- Work item
The answer must consist solely of the line that contains "This screenshot has height=193, width=290." and all subsequent lines of the data, each reproduced exactly.

Records excerpted from a collection:
Segment Open
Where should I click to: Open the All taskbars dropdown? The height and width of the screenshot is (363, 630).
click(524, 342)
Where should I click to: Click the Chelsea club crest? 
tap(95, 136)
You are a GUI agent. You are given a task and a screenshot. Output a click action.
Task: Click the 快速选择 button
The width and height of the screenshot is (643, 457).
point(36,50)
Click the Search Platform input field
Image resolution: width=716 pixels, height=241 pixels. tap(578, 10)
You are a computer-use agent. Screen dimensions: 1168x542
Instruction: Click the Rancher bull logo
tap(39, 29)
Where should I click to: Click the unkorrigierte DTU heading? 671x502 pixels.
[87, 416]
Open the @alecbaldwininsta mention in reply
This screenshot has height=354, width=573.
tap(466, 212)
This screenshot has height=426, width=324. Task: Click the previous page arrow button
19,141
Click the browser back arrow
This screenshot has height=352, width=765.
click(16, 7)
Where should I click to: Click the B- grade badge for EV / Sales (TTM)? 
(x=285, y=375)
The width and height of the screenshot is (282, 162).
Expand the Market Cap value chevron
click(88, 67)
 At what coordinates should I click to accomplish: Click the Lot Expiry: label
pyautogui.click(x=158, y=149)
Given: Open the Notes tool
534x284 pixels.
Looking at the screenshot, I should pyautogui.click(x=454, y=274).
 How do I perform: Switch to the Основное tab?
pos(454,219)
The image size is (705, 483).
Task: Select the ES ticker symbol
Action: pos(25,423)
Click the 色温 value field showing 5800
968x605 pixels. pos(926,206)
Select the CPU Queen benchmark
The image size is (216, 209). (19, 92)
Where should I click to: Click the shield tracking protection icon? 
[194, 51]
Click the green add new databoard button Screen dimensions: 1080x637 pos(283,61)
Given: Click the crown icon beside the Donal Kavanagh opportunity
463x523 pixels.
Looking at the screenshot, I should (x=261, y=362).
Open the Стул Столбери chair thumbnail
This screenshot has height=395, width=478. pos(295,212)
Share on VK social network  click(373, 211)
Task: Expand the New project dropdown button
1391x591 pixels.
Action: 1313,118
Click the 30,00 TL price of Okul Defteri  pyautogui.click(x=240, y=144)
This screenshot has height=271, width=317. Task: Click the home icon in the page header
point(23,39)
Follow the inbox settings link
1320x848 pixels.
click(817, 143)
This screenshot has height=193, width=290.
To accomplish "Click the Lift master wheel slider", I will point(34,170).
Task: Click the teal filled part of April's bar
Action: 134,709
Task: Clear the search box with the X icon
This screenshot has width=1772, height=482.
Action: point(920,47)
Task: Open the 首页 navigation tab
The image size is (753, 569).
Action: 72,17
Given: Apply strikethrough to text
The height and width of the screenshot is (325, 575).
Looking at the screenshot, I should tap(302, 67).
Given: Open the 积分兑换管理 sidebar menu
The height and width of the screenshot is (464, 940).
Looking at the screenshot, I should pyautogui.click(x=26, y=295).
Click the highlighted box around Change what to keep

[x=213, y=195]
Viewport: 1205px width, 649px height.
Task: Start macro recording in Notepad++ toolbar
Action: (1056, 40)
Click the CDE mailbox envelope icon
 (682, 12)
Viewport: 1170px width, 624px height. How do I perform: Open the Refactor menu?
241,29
Segment Closed
- Task output
This screenshot has height=193, width=290.
To accomplish "Click the Lift master wheel slider", I will point(34,170).
Task: Click the teal filled part of April's bar
Action: 134,709
Task: Clear the search box with the X icon
This screenshot has width=1772, height=482.
Action: point(920,47)
Task: Open the 首页 navigation tab
The image size is (753, 569).
Action: 72,17
Given: Apply strikethrough to text
The height and width of the screenshot is (325, 575).
Looking at the screenshot, I should tap(302, 67).
Given: Open the 积分兑换管理 sidebar menu
The height and width of the screenshot is (464, 940).
Looking at the screenshot, I should pyautogui.click(x=26, y=295).
Click the highlighted box around Change what to keep

[x=213, y=195]
Viewport: 1205px width, 649px height.
Task: Start macro recording in Notepad++ toolbar
Action: (1056, 40)
Click the CDE mailbox envelope icon
 (682, 12)
Viewport: 1170px width, 624px height. How do I perform: Open the Refactor menu?
241,29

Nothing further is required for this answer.